*** SOURCE RECORDS Section Begins ***

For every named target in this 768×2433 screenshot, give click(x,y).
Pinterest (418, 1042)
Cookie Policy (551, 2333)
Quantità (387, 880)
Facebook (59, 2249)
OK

*** SOURCE RECORDS Section Ends ***

**TASK TO COMPLETE:** Print every record above exactly as it appears.

**OUTPUT FOR THIS TASK:**
For every named target in this 768×2433 screenshot, give click(x,y).
Pinterest (418, 1042)
Cookie Policy (551, 2333)
Quantità (387, 880)
Facebook (59, 2249)
OK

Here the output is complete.